**What the exercise asks:**
For this exercise, the lines from the one with "Image resolution: width=600" through the final line of the data below are to be transcribed exactly, and pictures are to be skipped.

**Provided records:**
+++++

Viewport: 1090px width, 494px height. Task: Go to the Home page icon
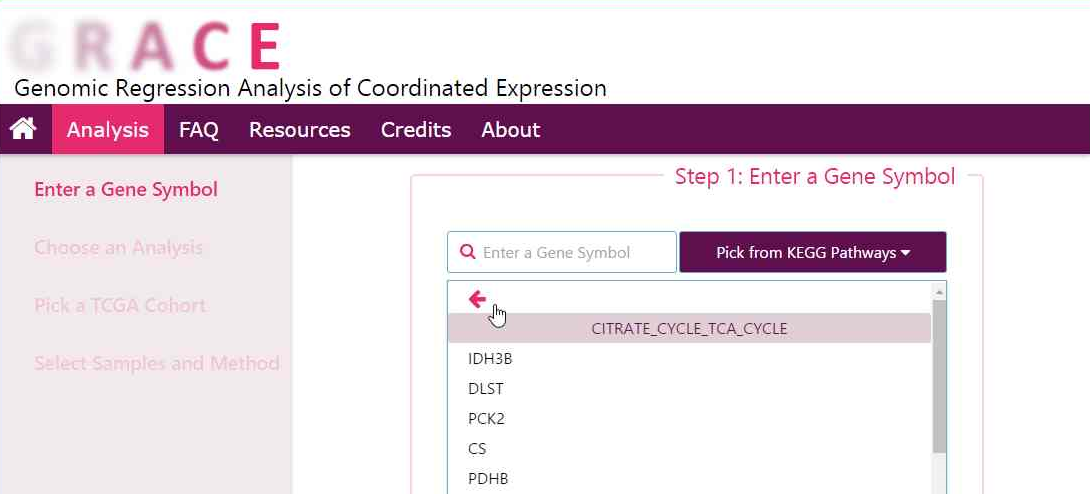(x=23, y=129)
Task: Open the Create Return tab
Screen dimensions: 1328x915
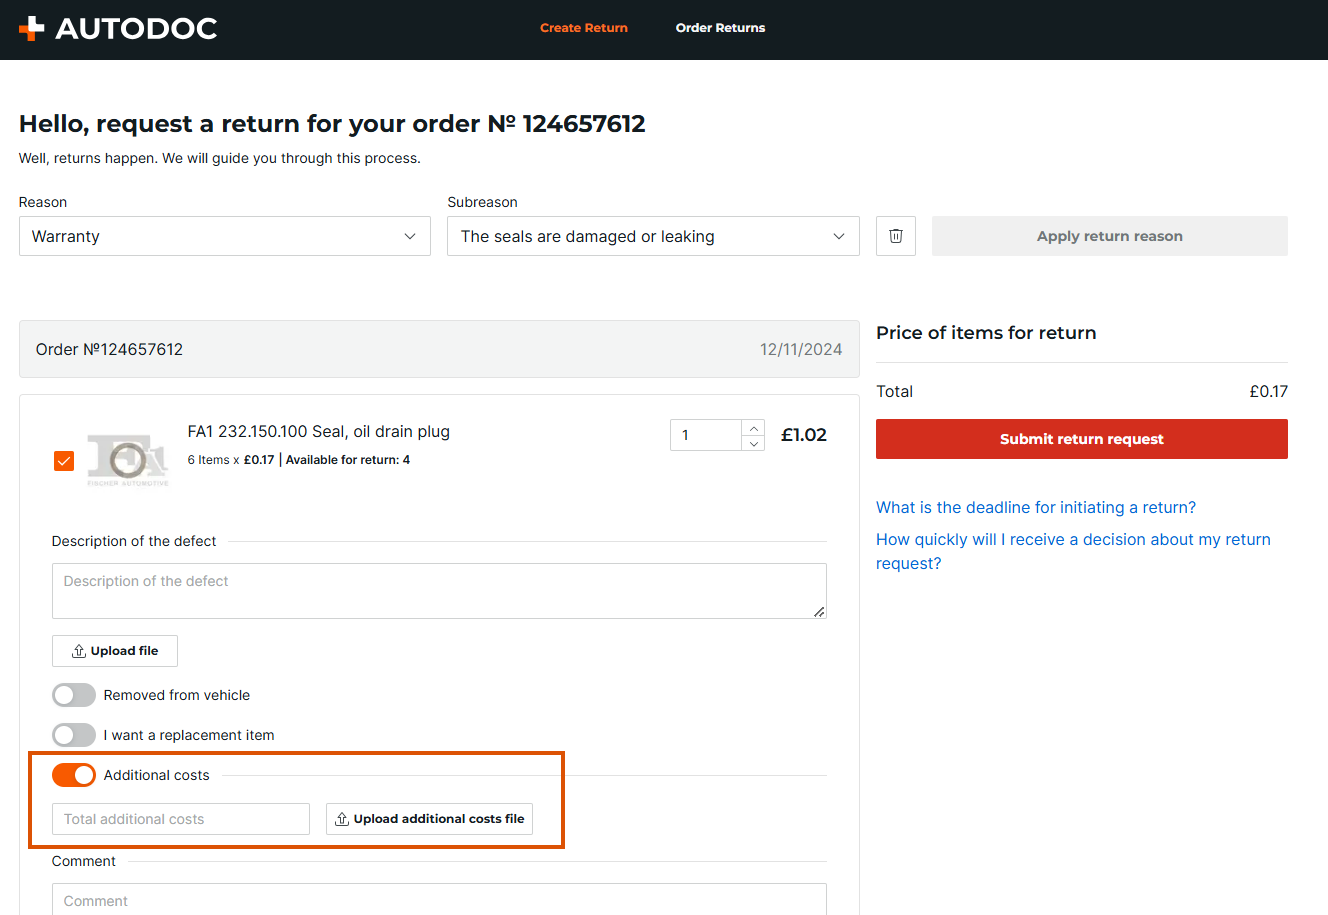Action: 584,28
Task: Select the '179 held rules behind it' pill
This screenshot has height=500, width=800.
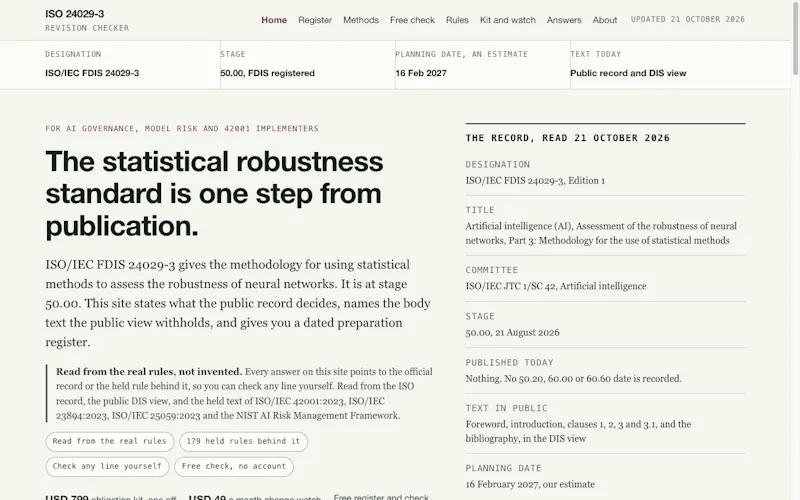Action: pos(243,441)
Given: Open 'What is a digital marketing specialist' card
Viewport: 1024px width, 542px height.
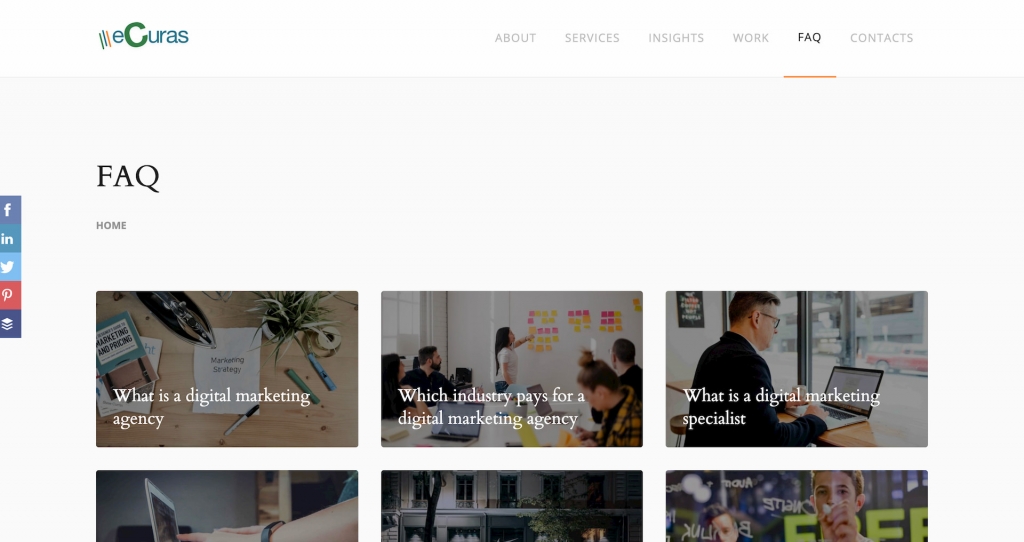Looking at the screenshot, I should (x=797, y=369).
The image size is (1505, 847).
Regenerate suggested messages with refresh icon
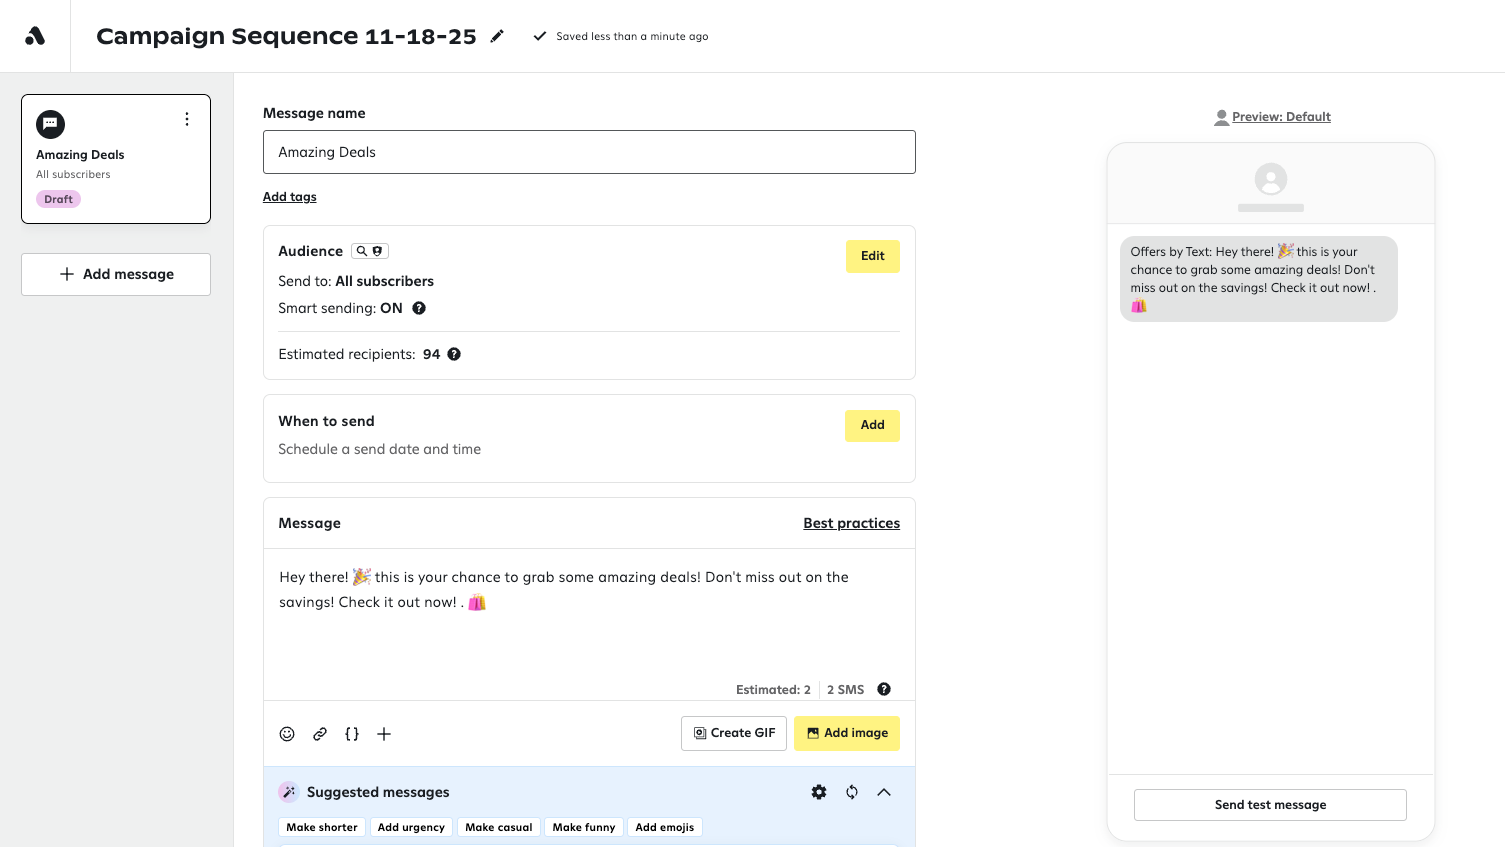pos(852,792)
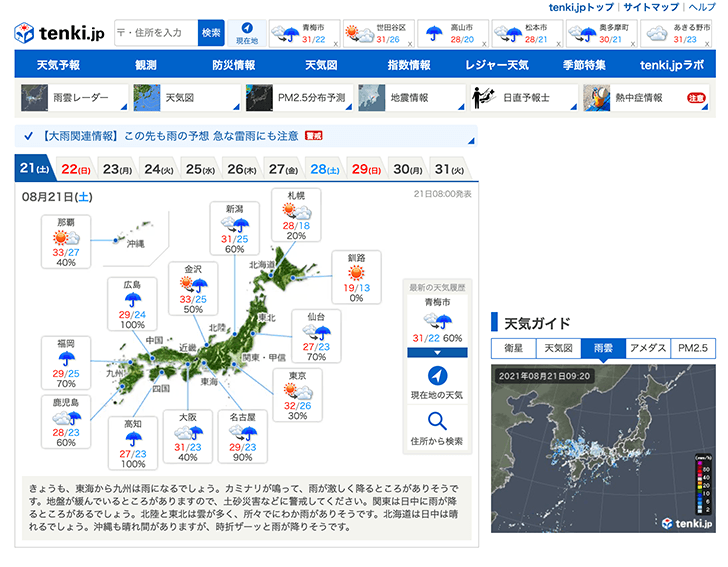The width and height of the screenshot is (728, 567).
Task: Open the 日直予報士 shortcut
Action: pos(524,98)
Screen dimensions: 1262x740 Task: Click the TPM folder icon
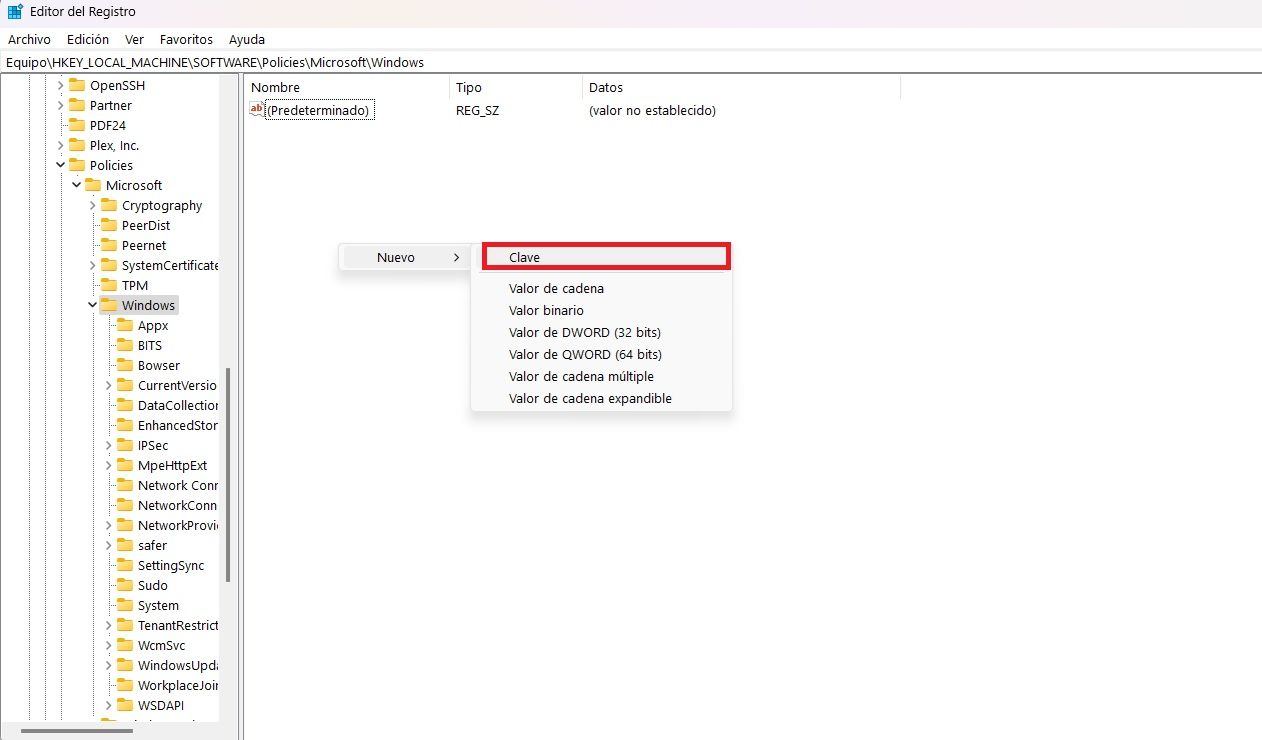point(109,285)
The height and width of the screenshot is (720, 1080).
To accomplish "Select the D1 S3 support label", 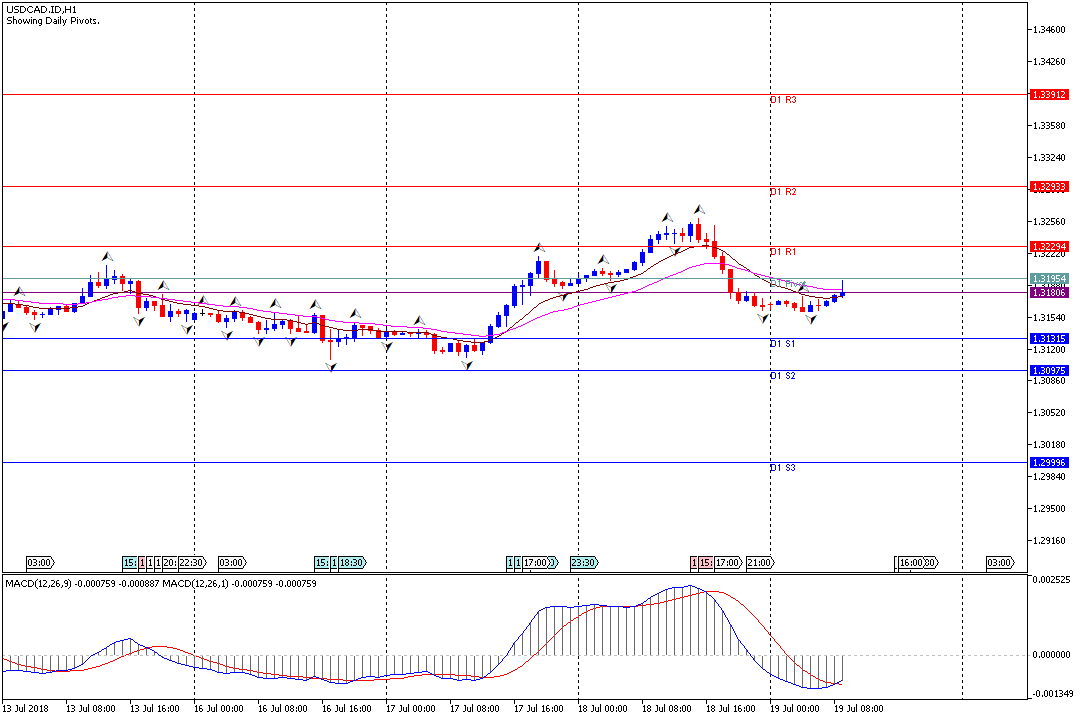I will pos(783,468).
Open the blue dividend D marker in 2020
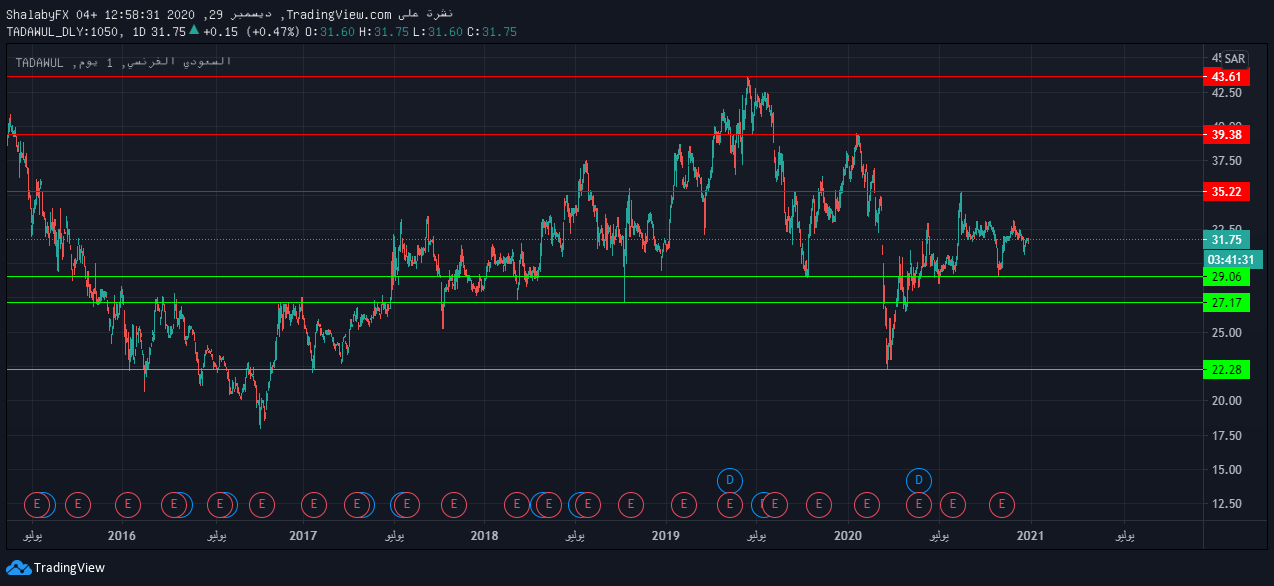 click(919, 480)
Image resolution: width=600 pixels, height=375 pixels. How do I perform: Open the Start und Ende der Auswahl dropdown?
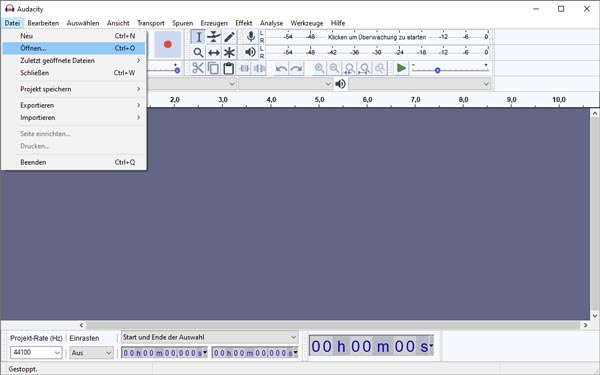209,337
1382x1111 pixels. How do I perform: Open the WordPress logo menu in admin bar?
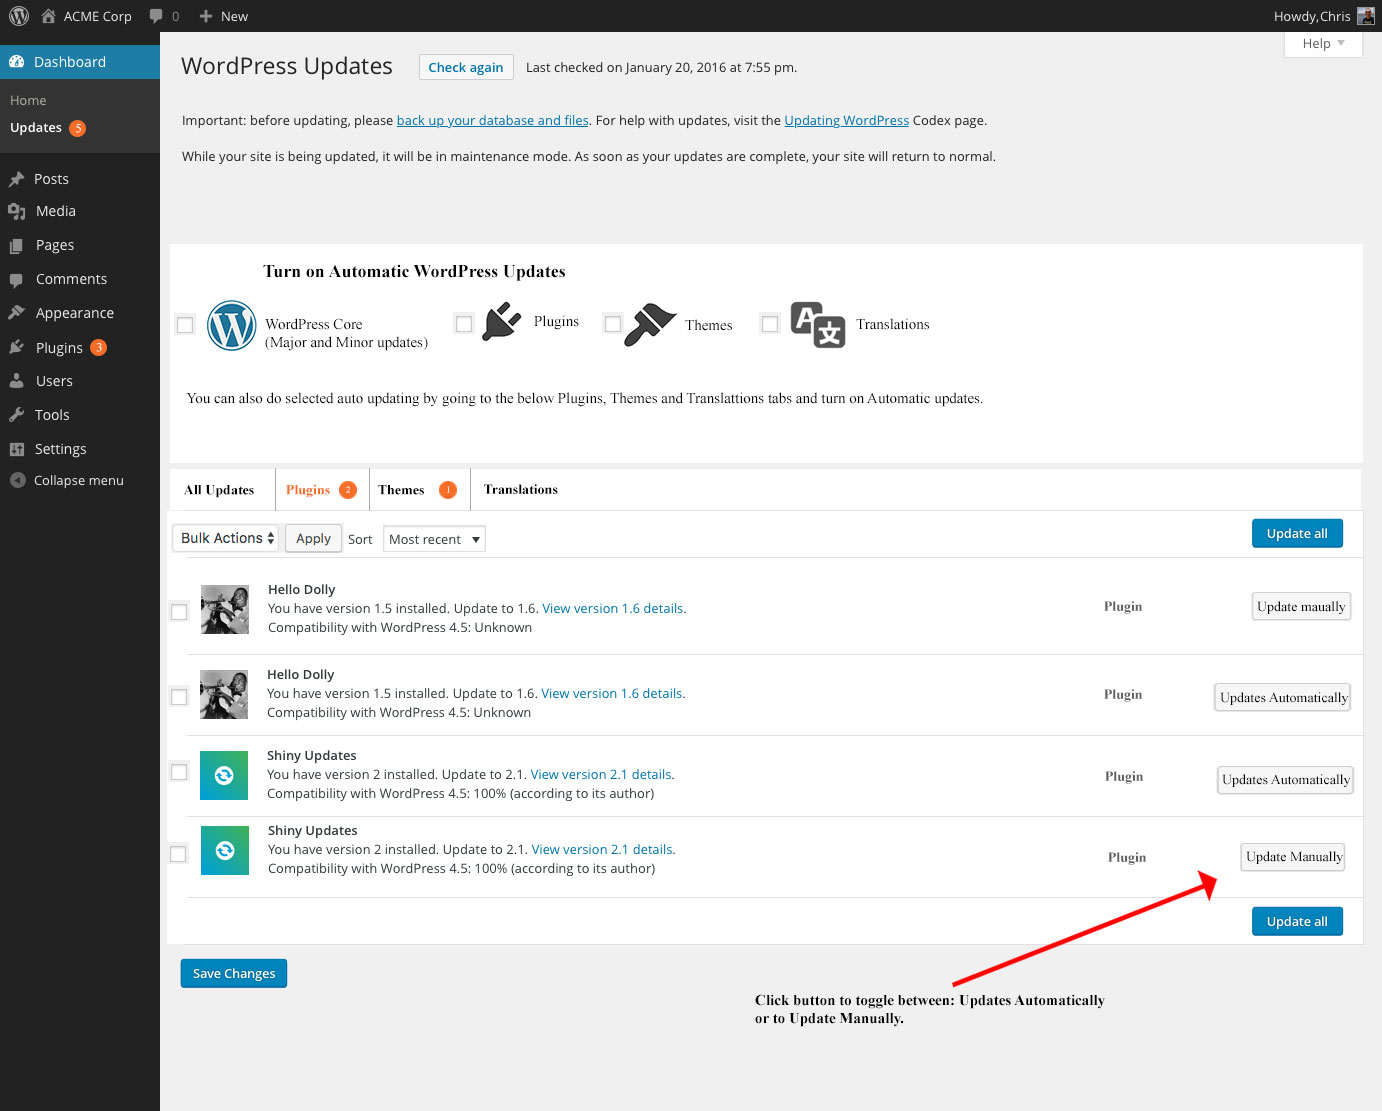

+++++

**Solution for this task:**
Image resolution: width=600 pixels, height=375 pixels. How do I perform: Open the Start und Ende der Auswahl dropdown?
209,337
1382x1111 pixels. How do I perform: Open the WordPress logo menu in admin bar?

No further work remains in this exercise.